Neural network graph
The following figure shows the neural network used in this example.
4. Training strategy
The fourth step is to configure the training strategy, which is composed of two concepts:
- A loss index.
- An optimization algorithm.
Loss index
The error term is the weighted squared error. It weights the squared error of negative and positive values. If the weighted squared error has a value of unity, then the neural network predicts the data ‘in the mean’, while a value of zero means a perfect prediction of the data.
In this case, the neural parameters norm weight term is 0.01. This parameter makes the model stable, avoiding oscillations.
Optimization algorithm
The optimization algorithm is applied to the neural network to achieve optimal performance.

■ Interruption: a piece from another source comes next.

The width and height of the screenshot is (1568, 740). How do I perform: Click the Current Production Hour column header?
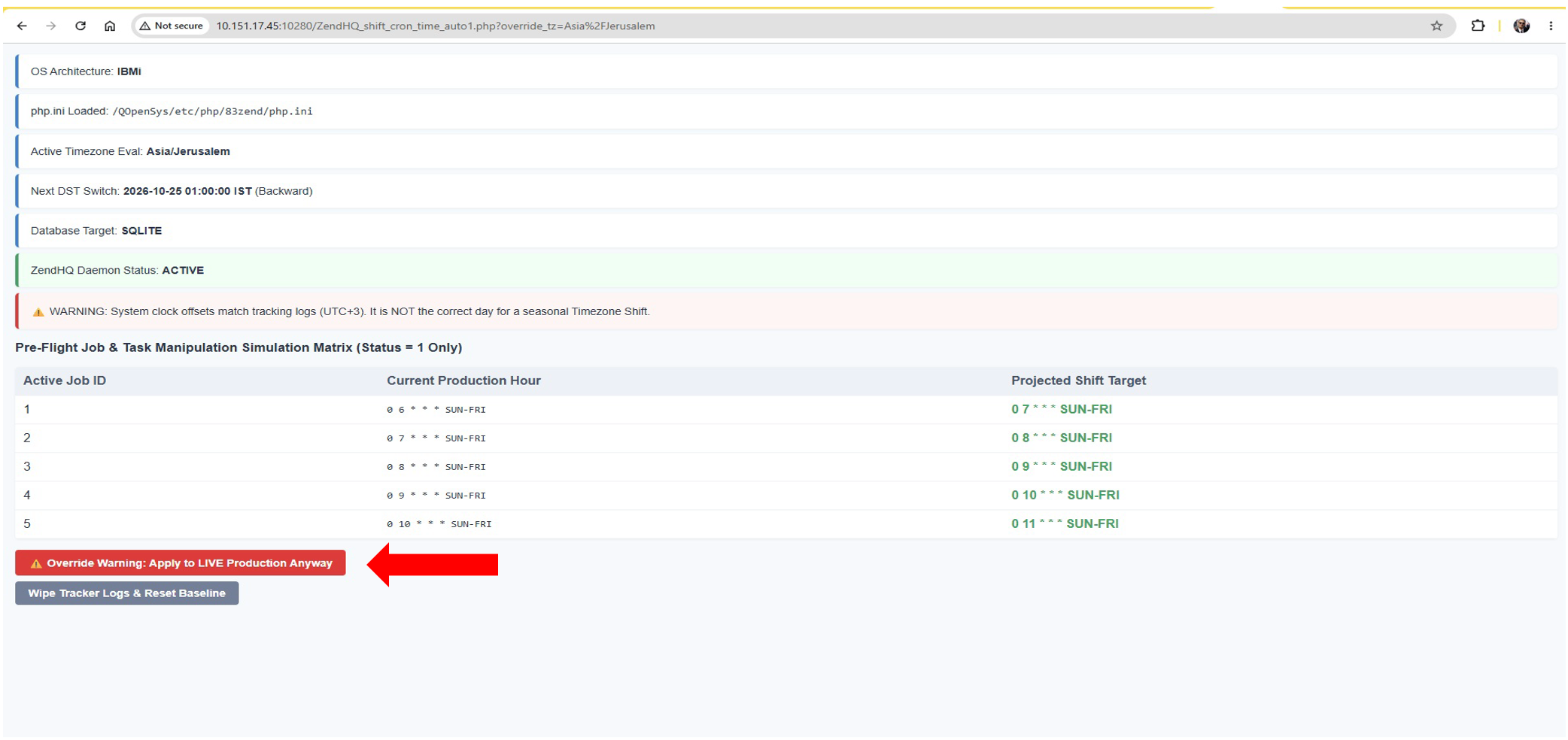(x=463, y=381)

We chose the quasi-Newton method and left the default parameters.
The following chart illustrates how training and selection errors decrease over the course of training epochs.
The final results are training error = 0.755 WSE and selection error = 0.802 WSE, respectively.
5. Model selection
A model selection aims to find the network architecture with the best generalization properties, i.e., the one that minimizes the error on the selected instances of the data set.

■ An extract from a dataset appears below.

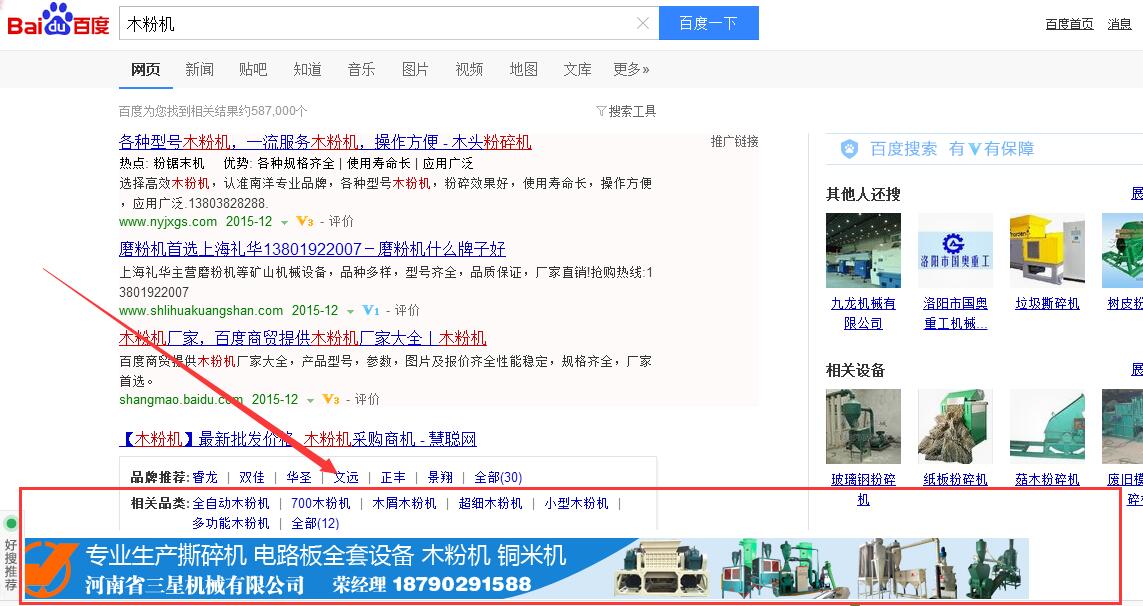Click the Baidu logo
Image resolution: width=1143 pixels, height=606 pixels.
(58, 20)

More specifically, we aim to develop a neural network with a selection error of less than 0.802 WSE, the current best value we have achieved.
Neuron selection
Order selection algorithms train several network architectures with different numbers of neurons and select the one with the smallest selection error.

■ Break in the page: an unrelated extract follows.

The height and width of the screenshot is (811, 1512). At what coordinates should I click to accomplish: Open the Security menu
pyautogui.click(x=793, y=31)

The incremental order method starts with a few neurons and increases the complexity at each iteration.
The following chart shows the training error (blue) and the selection error (orange) as a function of the number of neurons.
The final selection error achieved is 0.801 for an optimal number of neurons of 3.
The graph above represents the architecture of the final neural network.
6. Testing analysis
The next step is to evaluate the trained neural network’s performance through exhaustive testing analysis.
The standard way to do this is to compare the neural network’s outputs against previously unseen data, the training instances.
ROC curve
A common way to measure generalization is with the ROC curve, which shows how well the classifier separates the classes.
Its primary metric is the area under the curve (AUC), where values closer to 1 indicate better performance.
In this case, the AUC takes a high value: AUC = 0.772.
Confusion matrix
This matrix contains the variable class’s true positives, false positives, false negatives, and true negatives.
The following table contains the elements of the confusion matrix.
Predicted positive | Predicted negative | |
---|---|---|
Real positive | 745 (12.4%) | 535 (8.92%) |
Real negative | 893 (14.9%) | 3287 (63.8%) |
Binary classification tests
The binary classification tests are parameters for measuring the performance of a classification problem with two classes:
- Accuracy: 76.2% (ratio of correctly classified samples).
- Error: 23.8% (ratio of misclassified samples).
- Sensitivity: 58.2% (percentage of actual positives classified as positive).
- Specificity: 81.0% (percentage of actual negatives classified as negative).
The classification accuracy is high (76.2%), indicating that the prediction is effective in many cases.
Cumulative gain
Cumulative gain analysis shows how much better a predictive model is compared to random guessing.
It has three lines: the baseline (no model), the positive gain (percentage of positives found vs. population), and the negative gain (percentage of negatives found vs. population).
In this case, the model shows that by analyzing 50% of clients most likely to default, we can identify over 75% of actual defaulters.
7. Model deployment
Once the neural network’s generalization performance has been tested, it can be saved for future use in the so-called model deployment mode.
References
- UCI Machine Learning Repository. Default of credit card clients data set.
- Yeh, I. C., & Lien, C. H. (2009). The comparisons of data mining techniques for the predictive accuracy of probability of default of credit card clients. Expert Systems with Applications, 36(2), 2473-2480.